Aim of the task
Print exactly the lines starting at the one that contains "870x492 pixels." and ending at the last line of the listing below.

Data records

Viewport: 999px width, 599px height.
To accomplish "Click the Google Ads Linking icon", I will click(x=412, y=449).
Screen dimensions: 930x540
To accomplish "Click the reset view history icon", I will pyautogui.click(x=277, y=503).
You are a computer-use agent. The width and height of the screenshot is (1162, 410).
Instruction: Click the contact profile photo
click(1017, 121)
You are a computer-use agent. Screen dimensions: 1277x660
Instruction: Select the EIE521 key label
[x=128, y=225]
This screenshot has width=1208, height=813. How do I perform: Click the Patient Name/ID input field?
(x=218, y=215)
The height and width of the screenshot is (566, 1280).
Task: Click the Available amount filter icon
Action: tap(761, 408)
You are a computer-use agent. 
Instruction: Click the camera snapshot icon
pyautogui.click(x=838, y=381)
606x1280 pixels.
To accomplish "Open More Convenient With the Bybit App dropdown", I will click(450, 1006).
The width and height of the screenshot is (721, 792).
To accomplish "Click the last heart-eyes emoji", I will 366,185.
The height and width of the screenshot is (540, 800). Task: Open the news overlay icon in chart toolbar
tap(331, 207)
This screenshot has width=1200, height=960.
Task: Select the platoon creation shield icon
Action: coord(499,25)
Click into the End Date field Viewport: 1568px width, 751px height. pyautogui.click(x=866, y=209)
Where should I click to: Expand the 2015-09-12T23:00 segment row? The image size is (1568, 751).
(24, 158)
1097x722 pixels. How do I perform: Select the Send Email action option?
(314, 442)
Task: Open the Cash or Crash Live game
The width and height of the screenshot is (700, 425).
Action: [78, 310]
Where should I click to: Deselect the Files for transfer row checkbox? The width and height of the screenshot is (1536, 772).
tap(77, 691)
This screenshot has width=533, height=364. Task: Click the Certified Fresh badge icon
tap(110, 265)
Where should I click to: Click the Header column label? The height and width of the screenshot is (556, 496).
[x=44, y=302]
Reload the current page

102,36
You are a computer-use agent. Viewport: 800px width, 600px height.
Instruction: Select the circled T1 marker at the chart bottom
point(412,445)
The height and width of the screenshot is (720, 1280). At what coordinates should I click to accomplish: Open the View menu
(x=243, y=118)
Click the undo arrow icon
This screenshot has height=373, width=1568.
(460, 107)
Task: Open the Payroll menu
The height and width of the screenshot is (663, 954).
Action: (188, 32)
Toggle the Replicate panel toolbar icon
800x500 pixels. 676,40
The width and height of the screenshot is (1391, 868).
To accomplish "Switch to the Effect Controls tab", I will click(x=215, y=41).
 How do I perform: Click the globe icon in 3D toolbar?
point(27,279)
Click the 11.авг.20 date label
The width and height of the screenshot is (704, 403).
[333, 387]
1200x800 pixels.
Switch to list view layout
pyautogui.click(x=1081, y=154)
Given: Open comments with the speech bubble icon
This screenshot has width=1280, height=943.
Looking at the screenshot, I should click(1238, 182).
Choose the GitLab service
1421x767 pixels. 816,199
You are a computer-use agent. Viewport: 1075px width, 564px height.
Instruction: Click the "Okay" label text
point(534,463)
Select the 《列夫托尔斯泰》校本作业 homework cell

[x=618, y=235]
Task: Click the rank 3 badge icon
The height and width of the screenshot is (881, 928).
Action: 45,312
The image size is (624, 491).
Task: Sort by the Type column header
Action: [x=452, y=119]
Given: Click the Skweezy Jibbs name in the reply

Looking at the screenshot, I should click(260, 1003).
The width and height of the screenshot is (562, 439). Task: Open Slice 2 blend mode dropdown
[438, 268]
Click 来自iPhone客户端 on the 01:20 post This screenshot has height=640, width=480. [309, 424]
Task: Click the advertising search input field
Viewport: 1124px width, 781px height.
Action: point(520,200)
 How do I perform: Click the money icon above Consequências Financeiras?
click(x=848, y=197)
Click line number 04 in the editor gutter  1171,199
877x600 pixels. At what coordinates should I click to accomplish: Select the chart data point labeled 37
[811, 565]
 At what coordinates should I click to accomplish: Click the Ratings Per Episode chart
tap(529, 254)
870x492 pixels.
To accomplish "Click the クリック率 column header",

Result
870x492 pixels.
To accomplish "Click the クリック率 column header",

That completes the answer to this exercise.